Truancy is any unexcused absence from school. Each school district applies attendance rules that determine: (1) the age at which a child is required to begin attending school, (2) the age at which a child may legally drop out of school, and (3) the number of unexcused absences which make a student legally truant. Truancy is a status offense, meaning that it is considered a crime due to the age of the offender. In many states, youth missing more than 10 days of school are required to repeat the entire school year. In addition, truancy cases are handled differently across states, as they could be addressed by: (1) referring youth to juvenile court, placing them at risk of delinquent adjudication, (2) utilizing the dependency system or other informal processing that provides the opportunity for family services, or (3) punishing the parent through fines and/or jail time.

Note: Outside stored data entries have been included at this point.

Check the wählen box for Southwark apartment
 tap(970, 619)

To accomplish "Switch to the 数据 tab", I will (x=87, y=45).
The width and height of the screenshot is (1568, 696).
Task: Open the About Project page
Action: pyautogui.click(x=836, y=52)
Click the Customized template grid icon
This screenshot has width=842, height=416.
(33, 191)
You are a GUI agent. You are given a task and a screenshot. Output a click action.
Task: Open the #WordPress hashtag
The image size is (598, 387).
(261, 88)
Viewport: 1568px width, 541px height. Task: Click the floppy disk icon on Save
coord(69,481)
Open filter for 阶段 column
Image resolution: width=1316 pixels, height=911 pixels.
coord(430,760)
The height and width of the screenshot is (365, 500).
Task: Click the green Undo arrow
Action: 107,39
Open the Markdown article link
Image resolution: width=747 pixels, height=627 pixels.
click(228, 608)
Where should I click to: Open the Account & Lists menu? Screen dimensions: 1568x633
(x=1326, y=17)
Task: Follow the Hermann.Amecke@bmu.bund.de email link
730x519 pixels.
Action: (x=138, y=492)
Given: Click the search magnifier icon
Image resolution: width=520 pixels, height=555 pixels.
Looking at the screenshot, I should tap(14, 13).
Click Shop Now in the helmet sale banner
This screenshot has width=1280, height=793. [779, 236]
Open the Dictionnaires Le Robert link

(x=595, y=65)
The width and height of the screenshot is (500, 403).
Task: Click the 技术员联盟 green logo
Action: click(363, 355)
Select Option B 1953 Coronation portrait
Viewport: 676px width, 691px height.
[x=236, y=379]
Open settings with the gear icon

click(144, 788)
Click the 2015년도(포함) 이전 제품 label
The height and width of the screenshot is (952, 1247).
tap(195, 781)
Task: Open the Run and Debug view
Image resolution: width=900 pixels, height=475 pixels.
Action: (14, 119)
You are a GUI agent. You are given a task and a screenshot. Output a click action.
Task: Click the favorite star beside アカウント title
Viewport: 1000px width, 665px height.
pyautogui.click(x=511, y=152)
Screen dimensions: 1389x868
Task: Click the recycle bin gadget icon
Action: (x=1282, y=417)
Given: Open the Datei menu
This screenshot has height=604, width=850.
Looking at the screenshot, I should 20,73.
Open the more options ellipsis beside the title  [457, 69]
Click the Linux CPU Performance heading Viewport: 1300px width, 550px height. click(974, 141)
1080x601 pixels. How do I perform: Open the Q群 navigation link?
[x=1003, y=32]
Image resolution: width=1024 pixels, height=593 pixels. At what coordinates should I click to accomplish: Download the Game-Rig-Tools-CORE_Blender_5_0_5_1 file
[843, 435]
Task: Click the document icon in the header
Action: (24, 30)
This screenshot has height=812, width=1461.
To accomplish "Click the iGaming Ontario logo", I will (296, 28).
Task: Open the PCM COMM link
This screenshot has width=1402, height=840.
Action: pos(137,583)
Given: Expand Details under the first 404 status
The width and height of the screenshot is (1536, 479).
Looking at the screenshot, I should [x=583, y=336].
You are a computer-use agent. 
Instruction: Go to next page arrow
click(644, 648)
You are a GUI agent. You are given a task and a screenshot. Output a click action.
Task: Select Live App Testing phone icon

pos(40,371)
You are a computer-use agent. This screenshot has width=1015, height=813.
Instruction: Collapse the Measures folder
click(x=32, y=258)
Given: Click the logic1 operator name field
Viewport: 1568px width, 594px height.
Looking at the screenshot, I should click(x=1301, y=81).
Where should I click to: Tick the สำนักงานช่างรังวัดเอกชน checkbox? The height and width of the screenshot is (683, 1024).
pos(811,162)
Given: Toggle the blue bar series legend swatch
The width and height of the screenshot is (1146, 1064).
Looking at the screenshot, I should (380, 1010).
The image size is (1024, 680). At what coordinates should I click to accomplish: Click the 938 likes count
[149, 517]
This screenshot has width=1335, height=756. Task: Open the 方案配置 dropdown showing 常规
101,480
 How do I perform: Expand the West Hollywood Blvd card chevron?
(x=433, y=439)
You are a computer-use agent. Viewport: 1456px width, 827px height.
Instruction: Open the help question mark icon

An Individualized Education Program (IEP) is a written document that is developed for each public school child who is eligible for special education. As required by the Individuals with Disabilities Education Act (IDEA), a multidisciplinary team must determine that he or she (1) is a child with a disability and (2) requires special education and related services to benefit from the general education program. The IEP is a document (but not a contract) that is designed to meet each child’s unique educational need, and must include the following pieces of information: (1) present levels of educational performance, (2) goals, and (3) identification of special education and related services. Many IEPs also provide behavior management plans and in many states, students with IEPs may not be eligible for harsh disciplinary actions such as expulsion – especially if the behavior is considered to be a symptom of their disability.
Youth of color are more likely to be the recipients of school discipline, including school-based referrals to court, and are often overrepresented in the juvenile justice system. Disproportionate Minority Contact (DMC), also known as “Racial and Ethnic Fairness” (REF), refers to the unequally high rates of minority youth who come into contact with the juvenile justice system. The Juvenile Justice and Delinquency Prevention Act of 2002 broadened the scope of the DMC initiative from "disproportionate minority confinement" to "disproportionate minority contact," requiring states to examine racial and ethnic representation at nine decision points within the juvenile justice system and implement improvement efforts to reduce identified disproportionality.
Judicial leadership is essential in reducing school referrals to juvenile court, as juvenile and family courts hold a unique position among the many stakeholders that comprise an involved community. Judges have the expertise, credibility, and resources to reach out to all stakeholders, unify their efforts, and oversee the development and implementation of strategies aimed at preventing youth from reaching the court due to petty behavioral issues. Effort coordination among all stakeholders (including courts, schools, and community members) is crucial for the successful implementation of juvenile justice action plans, and judges are uniquely positioned to direct such coordination.